The financial implications are substantial. Enterprises face costs in inventory assessment, software upgrades, testing, and potential hardware replacement. Cryptographic agility — the ability to swap algorithms without rearchitecting systems — has become a priority for security architects, but it’s easier said than done. Many organizations have hard-coded cryptographic choices deep in their software stacks. Extracting and replacing them is tedious, expensive work.
Cloudflare’s pitch is essentially: let us handle the hard part. By absorbing the complexity of post-quantum migration into its platform, the company positions itself as the default choice for organizations that want quantum resistance without the engineering burden. It’s a competitive moat disguised as a public good. And it might work.
The company’s track record on cryptographic transitions lends credibility. Cloudflare was among the first major providers to deploy TLS 1.3 at scale, to support ESNI (now ECH) for encrypted client hello, and to push for DNS-over-HTTPS adoption. Each of these moves followed a similar pattern: early experimentation, public research, standards participation, and then default-on deployment across the network. The post-quantum migration appears to be following the same playbook, just at a larger scale and with higher stakes.
Industry analysts have noted that the post-quantum migration represents one of the largest coordinated technology transitions since the move from IPv4 to IPv6 — a transition that, notably, still isn’t complete after more than two decades. The hope is that post-quantum cryptography won’t follow the same glacial trajectory. The difference, proponents argue, is that the consequences of inaction are more concrete and more severe. A quantum computer capable of breaking RSA-2048 doesn’t just create an inconvenience. It creates a catastrophe.

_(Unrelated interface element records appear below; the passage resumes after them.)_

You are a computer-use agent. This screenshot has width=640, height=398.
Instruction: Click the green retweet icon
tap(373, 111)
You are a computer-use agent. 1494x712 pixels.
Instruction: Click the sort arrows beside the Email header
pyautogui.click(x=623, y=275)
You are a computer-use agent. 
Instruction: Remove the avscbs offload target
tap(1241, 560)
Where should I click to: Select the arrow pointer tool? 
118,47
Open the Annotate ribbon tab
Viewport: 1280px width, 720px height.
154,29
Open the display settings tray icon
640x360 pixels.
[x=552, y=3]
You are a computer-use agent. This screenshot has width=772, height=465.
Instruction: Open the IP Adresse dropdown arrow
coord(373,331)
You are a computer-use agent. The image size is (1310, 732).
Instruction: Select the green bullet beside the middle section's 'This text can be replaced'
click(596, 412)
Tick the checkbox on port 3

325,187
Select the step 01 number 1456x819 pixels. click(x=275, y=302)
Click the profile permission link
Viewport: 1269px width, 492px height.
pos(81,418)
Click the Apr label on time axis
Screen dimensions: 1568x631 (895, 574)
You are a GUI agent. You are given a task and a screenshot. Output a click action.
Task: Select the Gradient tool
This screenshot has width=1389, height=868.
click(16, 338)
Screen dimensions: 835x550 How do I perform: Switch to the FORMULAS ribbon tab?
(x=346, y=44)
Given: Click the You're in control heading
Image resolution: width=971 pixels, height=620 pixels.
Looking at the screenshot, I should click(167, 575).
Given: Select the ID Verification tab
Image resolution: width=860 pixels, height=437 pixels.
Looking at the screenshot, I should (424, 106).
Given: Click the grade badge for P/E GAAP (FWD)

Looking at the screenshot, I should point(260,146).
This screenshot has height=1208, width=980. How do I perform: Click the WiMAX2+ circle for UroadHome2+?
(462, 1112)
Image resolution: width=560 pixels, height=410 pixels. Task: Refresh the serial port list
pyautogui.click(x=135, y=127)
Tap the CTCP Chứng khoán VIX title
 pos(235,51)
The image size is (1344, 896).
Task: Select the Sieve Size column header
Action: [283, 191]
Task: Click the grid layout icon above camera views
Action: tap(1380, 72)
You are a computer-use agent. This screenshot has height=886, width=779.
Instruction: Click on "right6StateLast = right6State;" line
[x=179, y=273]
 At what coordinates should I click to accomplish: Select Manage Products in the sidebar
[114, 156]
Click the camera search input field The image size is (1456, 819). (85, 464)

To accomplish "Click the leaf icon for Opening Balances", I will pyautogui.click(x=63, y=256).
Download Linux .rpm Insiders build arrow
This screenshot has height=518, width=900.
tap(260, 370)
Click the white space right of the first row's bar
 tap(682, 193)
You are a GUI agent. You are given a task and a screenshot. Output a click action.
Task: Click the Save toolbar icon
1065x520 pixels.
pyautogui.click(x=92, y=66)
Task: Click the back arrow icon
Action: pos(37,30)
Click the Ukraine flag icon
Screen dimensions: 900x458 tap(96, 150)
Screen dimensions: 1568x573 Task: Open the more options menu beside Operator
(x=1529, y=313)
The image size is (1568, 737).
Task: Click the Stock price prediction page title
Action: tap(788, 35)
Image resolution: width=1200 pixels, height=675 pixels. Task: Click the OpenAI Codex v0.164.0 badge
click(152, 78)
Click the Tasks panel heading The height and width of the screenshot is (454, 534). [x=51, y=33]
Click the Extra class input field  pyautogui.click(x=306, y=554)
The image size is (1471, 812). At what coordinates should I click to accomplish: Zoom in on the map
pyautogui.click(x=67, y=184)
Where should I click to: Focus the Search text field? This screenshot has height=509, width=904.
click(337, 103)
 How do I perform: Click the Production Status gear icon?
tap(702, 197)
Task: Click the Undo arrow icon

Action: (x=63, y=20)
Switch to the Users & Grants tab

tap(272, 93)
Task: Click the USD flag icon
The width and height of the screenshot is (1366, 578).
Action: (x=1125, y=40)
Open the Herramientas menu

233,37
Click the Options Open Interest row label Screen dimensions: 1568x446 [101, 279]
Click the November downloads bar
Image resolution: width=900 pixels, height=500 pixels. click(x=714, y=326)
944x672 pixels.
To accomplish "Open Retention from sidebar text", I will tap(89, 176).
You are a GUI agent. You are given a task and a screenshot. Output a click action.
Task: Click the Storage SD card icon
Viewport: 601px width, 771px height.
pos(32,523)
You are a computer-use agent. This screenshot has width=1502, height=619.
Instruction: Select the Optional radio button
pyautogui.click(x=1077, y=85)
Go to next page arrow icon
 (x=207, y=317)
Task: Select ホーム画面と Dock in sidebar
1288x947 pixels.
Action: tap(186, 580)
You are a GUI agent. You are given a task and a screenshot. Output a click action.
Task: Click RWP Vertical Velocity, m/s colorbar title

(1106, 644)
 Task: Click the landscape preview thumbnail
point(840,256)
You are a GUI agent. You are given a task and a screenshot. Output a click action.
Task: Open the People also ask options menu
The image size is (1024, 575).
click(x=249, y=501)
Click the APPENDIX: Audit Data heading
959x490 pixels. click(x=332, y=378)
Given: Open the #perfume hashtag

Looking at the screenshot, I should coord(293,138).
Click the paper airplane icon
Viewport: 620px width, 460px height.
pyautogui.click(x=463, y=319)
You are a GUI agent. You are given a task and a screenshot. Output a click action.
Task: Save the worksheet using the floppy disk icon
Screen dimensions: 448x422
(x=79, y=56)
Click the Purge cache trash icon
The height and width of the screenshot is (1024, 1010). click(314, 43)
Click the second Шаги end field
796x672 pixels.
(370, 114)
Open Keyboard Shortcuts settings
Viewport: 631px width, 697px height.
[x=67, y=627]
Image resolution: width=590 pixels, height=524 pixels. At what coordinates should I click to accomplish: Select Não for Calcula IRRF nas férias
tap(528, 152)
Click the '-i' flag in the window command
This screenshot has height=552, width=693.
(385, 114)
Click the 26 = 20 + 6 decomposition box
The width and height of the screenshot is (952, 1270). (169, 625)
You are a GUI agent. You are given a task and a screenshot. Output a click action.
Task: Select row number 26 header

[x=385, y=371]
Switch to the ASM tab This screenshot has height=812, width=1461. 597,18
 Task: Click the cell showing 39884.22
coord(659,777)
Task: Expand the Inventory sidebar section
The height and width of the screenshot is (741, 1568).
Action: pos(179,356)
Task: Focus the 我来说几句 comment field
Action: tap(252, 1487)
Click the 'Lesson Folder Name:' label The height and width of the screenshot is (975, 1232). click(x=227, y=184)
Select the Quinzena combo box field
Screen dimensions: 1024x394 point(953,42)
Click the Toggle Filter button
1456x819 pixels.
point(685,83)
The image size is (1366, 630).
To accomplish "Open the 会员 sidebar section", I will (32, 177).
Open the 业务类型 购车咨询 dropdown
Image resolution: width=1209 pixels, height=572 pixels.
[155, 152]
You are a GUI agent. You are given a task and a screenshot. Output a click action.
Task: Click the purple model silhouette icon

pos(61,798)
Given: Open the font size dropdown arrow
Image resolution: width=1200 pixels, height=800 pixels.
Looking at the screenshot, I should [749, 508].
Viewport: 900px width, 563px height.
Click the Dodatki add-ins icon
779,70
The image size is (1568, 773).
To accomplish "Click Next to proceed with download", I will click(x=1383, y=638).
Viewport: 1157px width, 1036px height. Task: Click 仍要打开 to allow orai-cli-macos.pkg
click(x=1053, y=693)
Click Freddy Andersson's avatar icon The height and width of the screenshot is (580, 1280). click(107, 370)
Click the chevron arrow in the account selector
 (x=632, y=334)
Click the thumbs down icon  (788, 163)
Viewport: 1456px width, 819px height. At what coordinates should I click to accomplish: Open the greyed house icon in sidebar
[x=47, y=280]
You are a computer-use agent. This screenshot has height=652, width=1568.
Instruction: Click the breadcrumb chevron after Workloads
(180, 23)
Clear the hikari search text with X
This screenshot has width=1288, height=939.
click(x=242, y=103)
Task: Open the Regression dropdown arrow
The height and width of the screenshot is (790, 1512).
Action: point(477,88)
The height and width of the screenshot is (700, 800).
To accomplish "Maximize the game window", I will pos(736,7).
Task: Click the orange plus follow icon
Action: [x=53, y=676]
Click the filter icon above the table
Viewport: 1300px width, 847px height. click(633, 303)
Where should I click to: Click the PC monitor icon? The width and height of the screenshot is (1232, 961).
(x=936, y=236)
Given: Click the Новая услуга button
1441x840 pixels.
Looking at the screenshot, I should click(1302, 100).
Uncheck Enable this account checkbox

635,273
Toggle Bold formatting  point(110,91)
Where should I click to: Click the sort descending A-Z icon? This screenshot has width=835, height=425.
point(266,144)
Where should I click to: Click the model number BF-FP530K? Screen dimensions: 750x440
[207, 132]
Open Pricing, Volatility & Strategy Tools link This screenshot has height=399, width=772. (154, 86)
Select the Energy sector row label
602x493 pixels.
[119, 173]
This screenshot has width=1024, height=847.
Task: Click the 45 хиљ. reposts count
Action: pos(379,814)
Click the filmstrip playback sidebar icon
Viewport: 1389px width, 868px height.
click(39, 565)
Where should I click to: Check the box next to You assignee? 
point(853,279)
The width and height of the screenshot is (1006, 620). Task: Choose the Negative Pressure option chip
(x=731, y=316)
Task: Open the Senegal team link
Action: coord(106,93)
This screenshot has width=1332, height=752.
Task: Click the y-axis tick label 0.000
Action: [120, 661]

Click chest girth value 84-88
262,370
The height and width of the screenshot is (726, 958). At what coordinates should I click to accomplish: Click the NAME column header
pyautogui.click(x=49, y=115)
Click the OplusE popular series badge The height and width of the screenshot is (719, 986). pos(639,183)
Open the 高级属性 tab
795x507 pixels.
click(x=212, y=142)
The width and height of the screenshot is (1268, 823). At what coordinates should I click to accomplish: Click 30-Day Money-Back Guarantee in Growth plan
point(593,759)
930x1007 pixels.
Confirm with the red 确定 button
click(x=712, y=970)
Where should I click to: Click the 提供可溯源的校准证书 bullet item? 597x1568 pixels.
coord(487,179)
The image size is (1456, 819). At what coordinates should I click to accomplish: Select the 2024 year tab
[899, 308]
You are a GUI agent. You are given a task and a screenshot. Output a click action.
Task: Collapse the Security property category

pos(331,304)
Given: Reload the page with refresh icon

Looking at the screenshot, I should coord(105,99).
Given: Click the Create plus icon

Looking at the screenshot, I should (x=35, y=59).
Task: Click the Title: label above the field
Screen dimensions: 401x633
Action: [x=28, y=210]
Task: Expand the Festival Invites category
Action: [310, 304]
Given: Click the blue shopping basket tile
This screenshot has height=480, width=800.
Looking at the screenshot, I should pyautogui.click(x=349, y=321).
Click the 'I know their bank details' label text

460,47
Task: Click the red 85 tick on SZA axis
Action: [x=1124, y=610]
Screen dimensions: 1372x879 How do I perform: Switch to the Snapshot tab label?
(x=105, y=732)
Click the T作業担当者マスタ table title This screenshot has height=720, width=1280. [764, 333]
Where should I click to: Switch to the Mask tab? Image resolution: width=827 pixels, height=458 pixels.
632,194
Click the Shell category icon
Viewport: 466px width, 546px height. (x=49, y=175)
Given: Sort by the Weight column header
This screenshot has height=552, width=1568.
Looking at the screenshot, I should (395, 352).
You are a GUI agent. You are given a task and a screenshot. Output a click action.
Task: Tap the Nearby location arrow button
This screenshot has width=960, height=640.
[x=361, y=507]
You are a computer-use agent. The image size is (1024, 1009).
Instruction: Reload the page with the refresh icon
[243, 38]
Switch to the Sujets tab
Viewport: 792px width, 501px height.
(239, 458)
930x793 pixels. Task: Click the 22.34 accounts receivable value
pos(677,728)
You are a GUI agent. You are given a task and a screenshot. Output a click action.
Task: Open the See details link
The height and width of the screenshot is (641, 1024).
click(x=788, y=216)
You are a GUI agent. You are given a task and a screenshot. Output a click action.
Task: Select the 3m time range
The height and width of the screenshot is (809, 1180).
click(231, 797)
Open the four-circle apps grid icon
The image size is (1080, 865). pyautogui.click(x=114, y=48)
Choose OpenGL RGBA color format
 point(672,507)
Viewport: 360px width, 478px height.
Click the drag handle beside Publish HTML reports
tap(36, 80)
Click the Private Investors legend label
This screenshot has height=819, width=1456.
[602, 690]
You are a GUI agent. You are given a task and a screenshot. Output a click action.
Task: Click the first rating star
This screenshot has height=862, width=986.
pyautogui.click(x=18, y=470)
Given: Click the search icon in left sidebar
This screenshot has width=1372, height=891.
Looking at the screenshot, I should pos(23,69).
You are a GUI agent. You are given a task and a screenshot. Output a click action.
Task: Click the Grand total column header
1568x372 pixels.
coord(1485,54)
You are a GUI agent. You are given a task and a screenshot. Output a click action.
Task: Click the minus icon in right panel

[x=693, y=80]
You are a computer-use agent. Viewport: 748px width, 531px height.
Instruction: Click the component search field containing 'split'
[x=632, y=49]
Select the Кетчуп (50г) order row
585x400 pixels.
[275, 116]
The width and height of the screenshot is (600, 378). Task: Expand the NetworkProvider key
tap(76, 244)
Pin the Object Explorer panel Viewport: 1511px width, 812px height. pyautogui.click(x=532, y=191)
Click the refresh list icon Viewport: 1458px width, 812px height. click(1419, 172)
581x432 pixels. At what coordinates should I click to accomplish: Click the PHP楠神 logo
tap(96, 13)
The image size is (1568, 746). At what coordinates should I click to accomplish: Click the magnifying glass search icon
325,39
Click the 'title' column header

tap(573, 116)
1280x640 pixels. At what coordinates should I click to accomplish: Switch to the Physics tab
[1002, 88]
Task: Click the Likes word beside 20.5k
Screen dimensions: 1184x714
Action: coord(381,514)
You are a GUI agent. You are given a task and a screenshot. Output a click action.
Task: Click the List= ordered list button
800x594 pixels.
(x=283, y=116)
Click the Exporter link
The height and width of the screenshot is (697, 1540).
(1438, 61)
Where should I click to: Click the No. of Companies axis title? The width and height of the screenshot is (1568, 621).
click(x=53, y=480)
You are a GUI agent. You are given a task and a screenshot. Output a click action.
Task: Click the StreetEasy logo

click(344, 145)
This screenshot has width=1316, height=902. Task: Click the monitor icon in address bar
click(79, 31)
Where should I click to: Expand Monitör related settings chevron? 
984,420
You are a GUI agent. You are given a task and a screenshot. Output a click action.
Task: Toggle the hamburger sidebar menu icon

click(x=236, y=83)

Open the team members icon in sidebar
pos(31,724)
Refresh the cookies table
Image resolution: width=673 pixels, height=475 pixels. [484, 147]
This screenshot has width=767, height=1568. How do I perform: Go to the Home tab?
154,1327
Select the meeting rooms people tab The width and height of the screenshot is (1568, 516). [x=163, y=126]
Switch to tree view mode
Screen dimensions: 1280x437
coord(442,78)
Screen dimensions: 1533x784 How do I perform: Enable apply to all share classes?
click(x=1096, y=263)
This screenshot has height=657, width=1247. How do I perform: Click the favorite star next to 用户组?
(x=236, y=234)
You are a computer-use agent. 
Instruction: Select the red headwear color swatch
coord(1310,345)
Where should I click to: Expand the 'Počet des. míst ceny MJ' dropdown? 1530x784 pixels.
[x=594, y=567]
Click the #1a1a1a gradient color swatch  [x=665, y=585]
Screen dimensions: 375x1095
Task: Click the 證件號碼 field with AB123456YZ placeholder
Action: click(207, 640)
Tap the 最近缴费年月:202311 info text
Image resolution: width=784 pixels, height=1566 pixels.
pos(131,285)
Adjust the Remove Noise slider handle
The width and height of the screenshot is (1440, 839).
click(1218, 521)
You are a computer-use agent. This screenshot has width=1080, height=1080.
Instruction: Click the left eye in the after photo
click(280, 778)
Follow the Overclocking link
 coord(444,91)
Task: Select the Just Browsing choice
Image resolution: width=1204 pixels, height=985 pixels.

Whether that urgency translates into actual deployment speed remains to be seen. Cloudflare is betting it will. The roadmap isn’t a white paper or a thought exercise. It’s a production schedule, with dates, milestones, and engineering commitments. The company says it expects the majority of traffic flowing through its network to be protected by post-quantum cryptography — on both the front and back halves of the connection — by the end of 2026.
That’s eighteen months from now. The quantum clock keeps ticking.